“Or a misfortune,” suggested Dick, who in his childhood had been a firm believer in all the mysteries and wonder workings recorded in the Arabian Night’s Entertainments, and still recalled them upon the smallest suggestion. “Shut up as it is, with no sign of an opening, who knows but that it bears Solomon’s seal on it? The inscription may be Solomon’s autograph, put there to hold captive some malicious genie. We all know what happened to the fisherman who let the smoke out of the copper vase.”
“Oh, I’ll take my chances on that sort of thing,” laughingly answered Tom, who, as the discoverer, was recognized by his comrades as the rightful owner of the box and the person entitled to say what should be done with it.
“Of course,” said Cal. “Genii don’t play tricks in our time and country. They’re afraid of the constable.”
The boys had reached the camp now, and a few minutes later a pile of blazing fat pine made the space around it as light as day. For an hour, perhaps, the boys minutely examined the queer casket. There was, or had been, an inscription cut upon its upper surface with the point of a penknife, but the corroding of the surface had so far obliterated it that the boys succeeded only in doubtfully guessing at a half-effaced letter here and there and in making out the figures 865 at the end of the writing.
“That’s the date,” said Larry—“1865, the figure one obliterated. Obviously the inscription tells us nothing. What next, Tom?”
Tom was minutely examining the sides of the case, scraping off the rust with his thumb nail. Presently, instead of answering Larry’s question, he cried out:
“Eureka! See here, boys! This box was made in two pieces exactly alike, one top and the other bottom. The two have been fitted together and then a hot iron has been drawn over the seam, completely obliterating it.

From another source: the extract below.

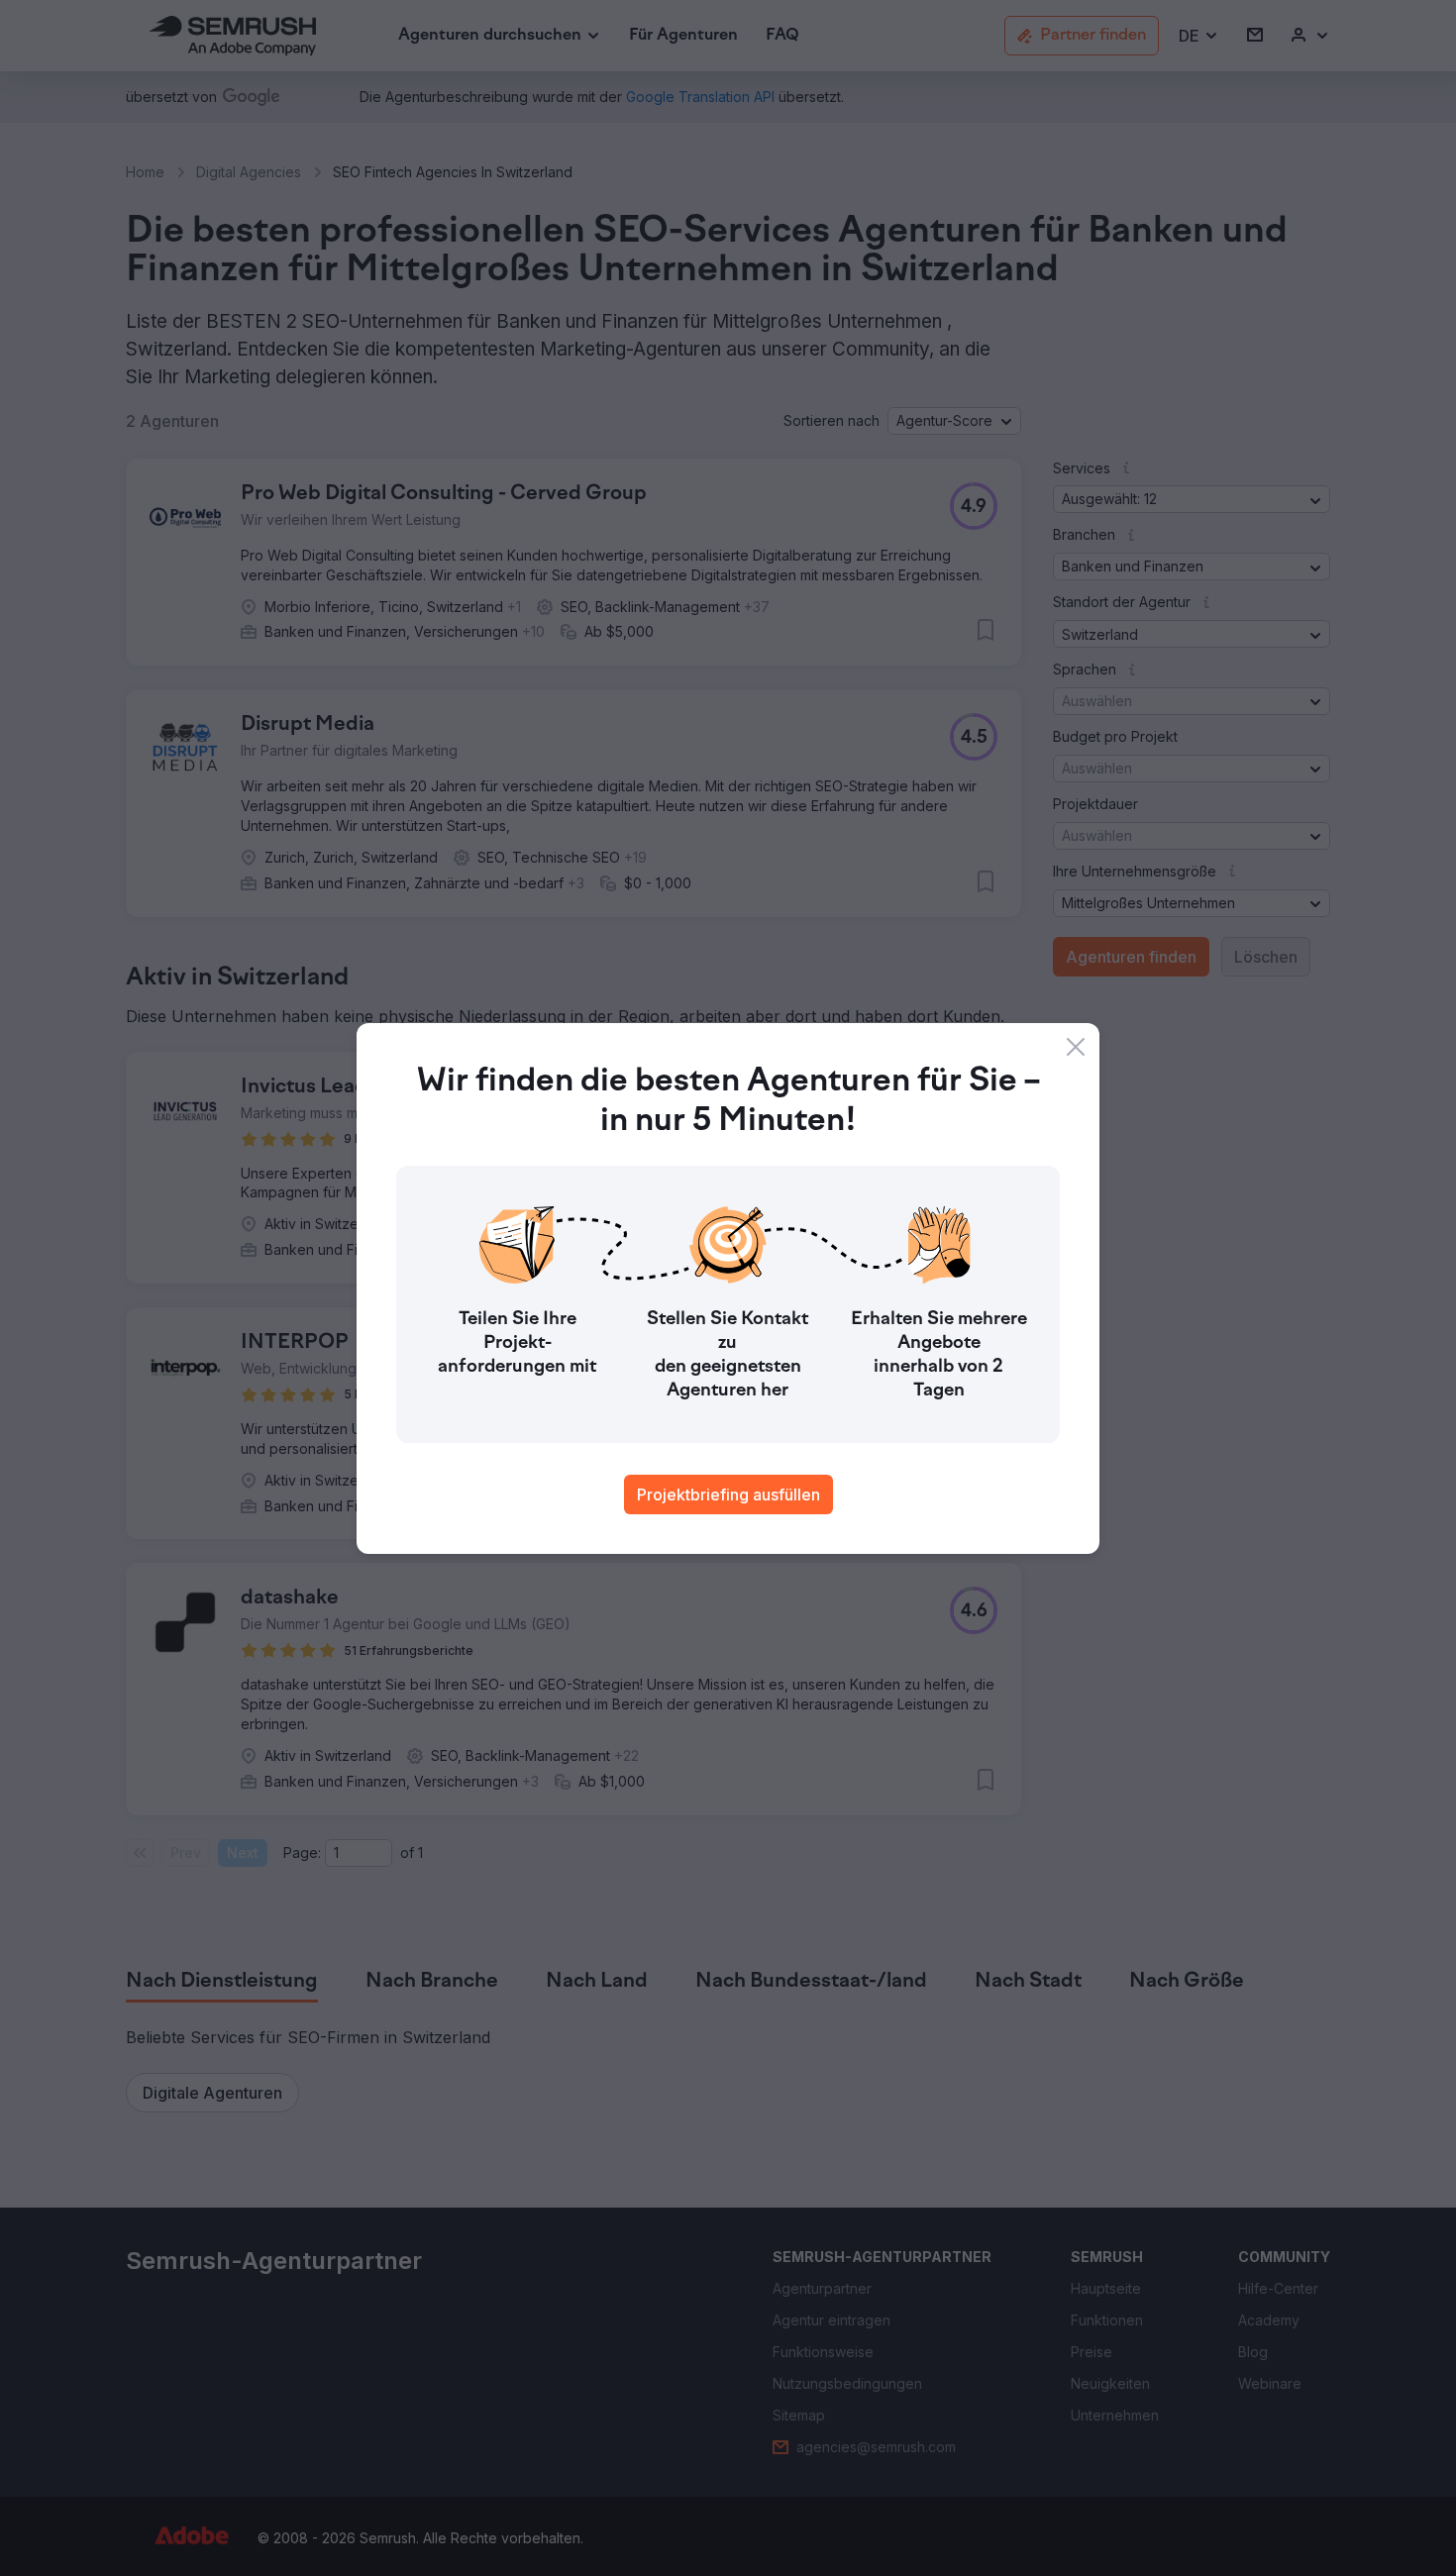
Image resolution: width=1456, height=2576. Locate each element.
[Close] (1075, 1047)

It’s the nicest job of sealing a thing up water tight and air tight that I ever saw, but I’m going to spoil it.”
With that he opened his jackknife and very carefully drew its point along the line where the upper and lower halves of the casket had been joined. After he had traced the line twice with the knife point the two halves suddenly fell apart, and some neatly folded and endorsed papers were found within.
Tom began reading the endorsements, but before he had run half through the first one he leaped up, waving the documents over his head and shouting “hurrah!” in a way that Cal said was “like the howling of a demon accidentally involved with the accentuations of a buzz saw.”